Yalnızca küçük tüccarları avladıkları sürece imparatorluk ciddileşmeyecekti.
Ancak bir kez bile buğday tarlalarına izinsiz girmeye karar verseler imparatorluk dişlerini gösterecektir.
Böylece pek çok aksiliğin gerçek olaylara başlamasını engellemişti.
Sürü liderinin kafasını dolduran düşünceler bunlardı.
Ancak bu onun türünün evrimini durdurmayacak mı? Böylece içgüdüleri çığlık attı.
Şu anda pakette provizyon eksikliği yoktu.
İnsanlar saldırıya uğrayıp yenilirse, bunlar daha çok atıştırmalık olurdu.
Bunun nedeni, insanların doğuştan çok fazla büyülü enerjiyle doğmamasıdır.
Fang Wolves için yemek, büyülü enerjiyi absorbe etmekten başka bir şey değildi.
Güçlü canavarlarla savaşın veya birçok insanı katledin ve felaket sınıfı bir canavara dönüşün.
Ancak mevcut durumda her iki yöntem de pek makul görünmüyordu.
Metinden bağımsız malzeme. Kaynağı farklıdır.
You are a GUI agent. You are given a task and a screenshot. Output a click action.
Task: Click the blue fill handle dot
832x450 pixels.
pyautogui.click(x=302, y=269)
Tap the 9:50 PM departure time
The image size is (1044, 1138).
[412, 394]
İmparatorluk fazlasıyla güçlüydü.
Ancak tüccarlara saldırmaya devam ederlerse hedefleri rüya içinde rüyadan başka bir şey olmayacak.
Ama güçlü canavarlar için bir cennetten bahsedildiğini duymuşlar; güneydeki kutsanmış topraklarda yer alan bir orman.
Ancak bu topraklara ulaşmak için Jura Ormanı’nı geçmeleri gerekecekti.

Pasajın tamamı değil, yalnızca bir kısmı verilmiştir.